Optional (Self-Study)

FAQs

Why -l
  • It is good practice to end the line with -l to reload a fresh environment with no modules loaded.
  • This makes you sure that you don't enable other software or versions that may interfere with what you want to do in the job.
Why initial#
  • # will be ignored by bash and can run as an ordinary bash script
  • If running the script with the command sbatch <script> the #SBATCH lines will be interpreted as slurm flags
How many cores in a compute/login node?
  • On a compute node, there are 16 cores in one node.
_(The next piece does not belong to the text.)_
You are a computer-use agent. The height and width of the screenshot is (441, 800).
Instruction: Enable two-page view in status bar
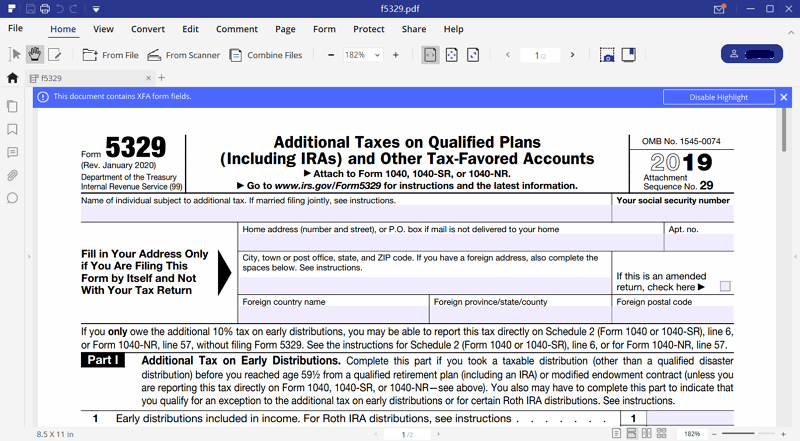(x=648, y=434)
But effectively, you can use only 15 cores of a node.
  • On a login node, there are 2 cores which are shared among all the project members.
How much memory in a compute/login node?
  • On a compute node, you have 128, 256, 512 GB variants. By default, you get 128 GB unless you specify using -C flag, like -C mem256GB
  • On a login node, you have 16GB memory only.
Do you have GPUs?
  • Bianca has 10 nodes with 2xA100 40GB GPUs per node.
  • Use -C gpu flag to request a gpu node. Use -C gpu --gpus_per_node=1 if you only want to use one.
  • GPU nodes have 256 GB memory.
What is the maximum limit my job can run for?
  • Job walltime for a job on interactive session is limited to 12 hrs and on compute node to 10 days.